Switch Mode

Comeback of the Abandoned Wife Bölüm 124

Dilenci

Tükürük Yılanı serbest bırakıldığında, doğrudan Wu Weixue’ye doğru kaydı.

Yılan, Wu Weixue tarafından yakalandığından beri her türlü işkenceye maruz kalmıştı. Onu yaralayarak çok fazla tükürük salgılatmaya zorlamış ve kanını zehir yapmak için kullanmıştı. Yılan Wu Weixue’den çok nefret ediyordu. Fırsatını bulduğunda bu kadını öldüreceğine yeminliydi.

Wu Weixue’nin yüzü solgundu ve ona karşı kullanmak için sihirli bir silah çıkardı ve Shang Zhirong’a bağırdı, “Anne! Anne! Yardım et!”

Yılanı yakalaması için bir sürü insan gönderdi. Onun dışındaki tüm insanlar kısa sürede öldü.

Yılan onun yardım çağırdığını hissetti. Zıpladı ve Wu Weixue’ye doğru fırladı.

Wu Weixue korkuyla çığlık attı ve hızla silahını ateşledi.

Yılan onun saldırısından çabucak kaçındı ve Wu Weixue’nin yüzünü ısırmak için ağzını açtı.

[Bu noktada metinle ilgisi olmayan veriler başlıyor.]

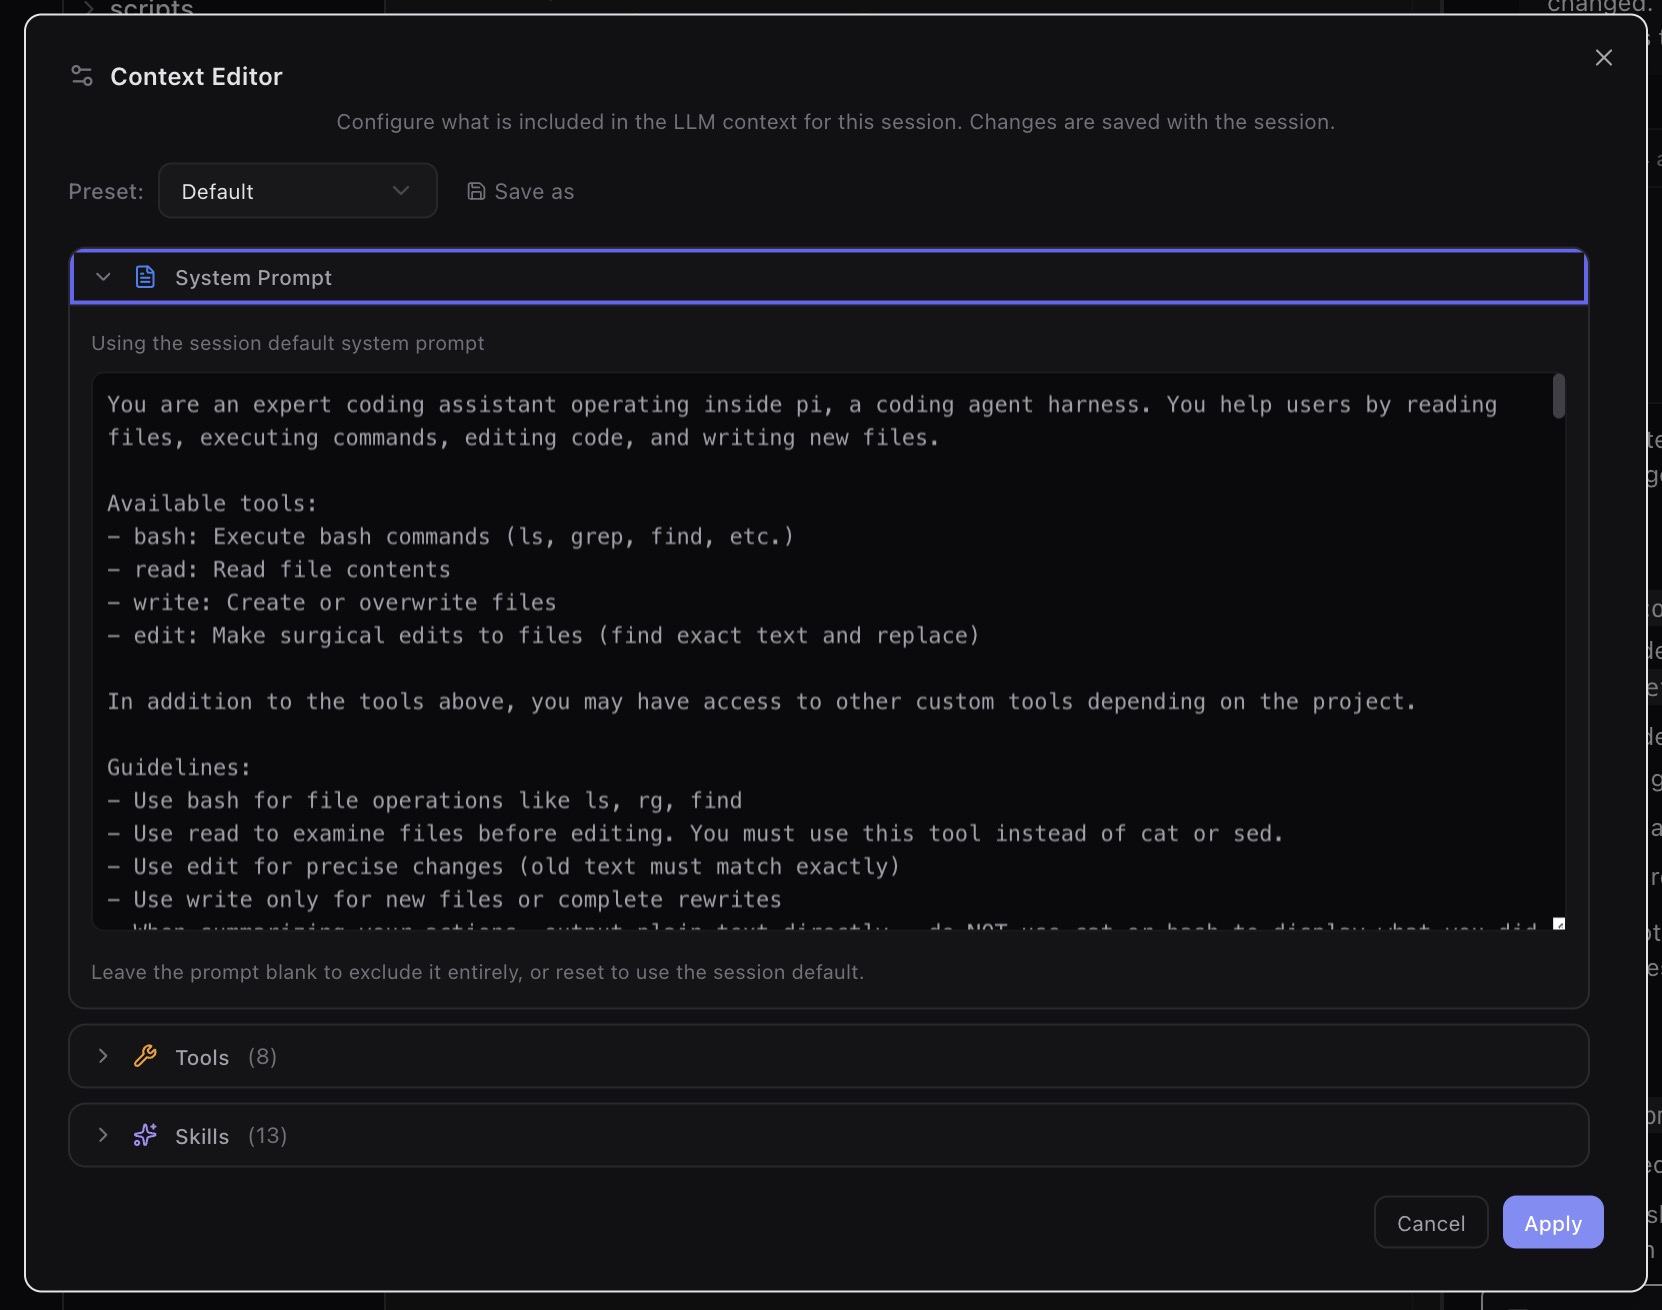Click the wrench icon beside Tools
The image size is (1662, 1310).
coord(145,1056)
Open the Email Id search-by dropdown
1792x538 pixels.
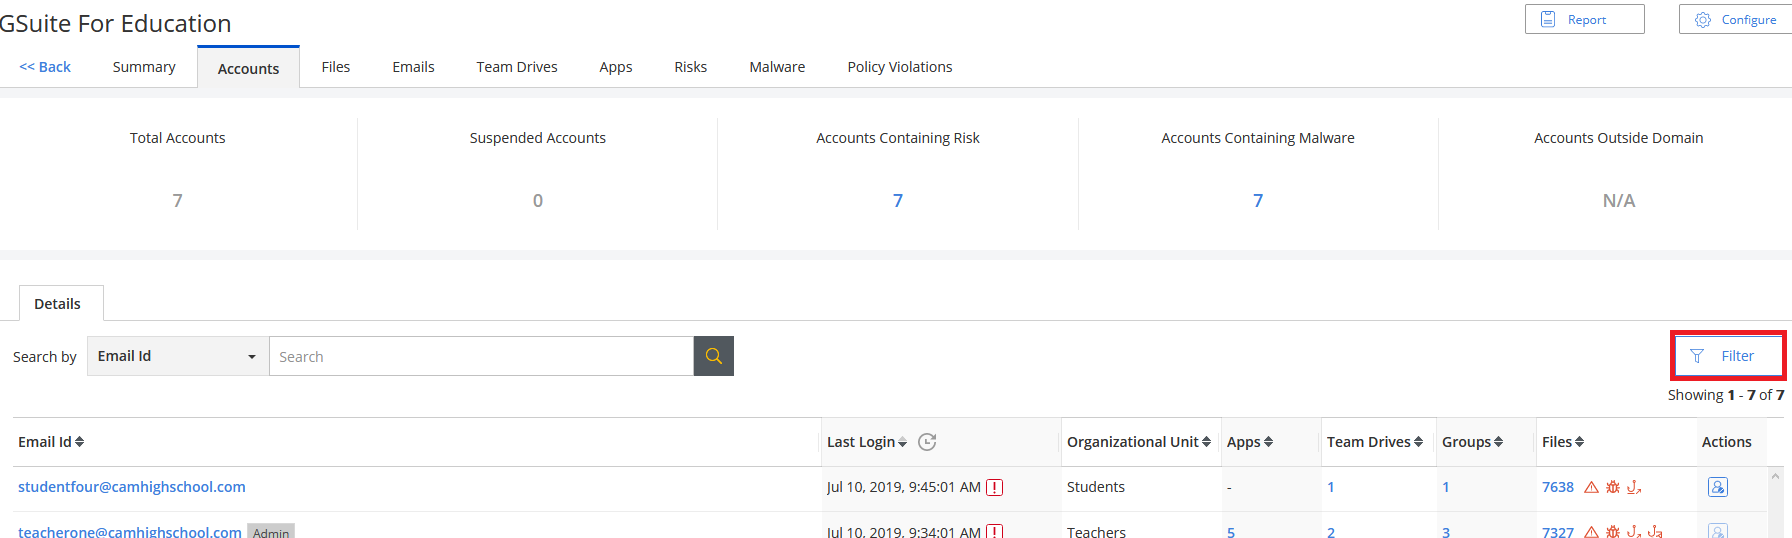[177, 356]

Wu Weixue koşarken bir savunma silahı çıkardı. Aniden omzundan tutuldu ve yılana doğru itildi.

Yılan yüzünü sert bir şekilde ısırdı ve yüzündeki eti soydu ve yuttu.

Wu Weixue acıyla çığlık attı ve omzunu tutan kişiye bakmak için döndü. Gördüklerine inanamadı. Onu çocukluğundan beri seven dedesiydi.

Wu Chenzi kayıtsızca omzunu bıraktı.

Wu Weixue umutsuzca yere düştü. Tükürük, derisinin her santimini an be an çürütüyordu. Çaresizlik içinde bağırdı: “Yüzüm! Yüzüm! Anne! Yüzüm çok acıyor!”

Büyük bir acıyla yerde yuvarlandı. Kısa bir süre sonra bütün yüzü çürümüş, geride çürümüş et ve kan bırakmıştı.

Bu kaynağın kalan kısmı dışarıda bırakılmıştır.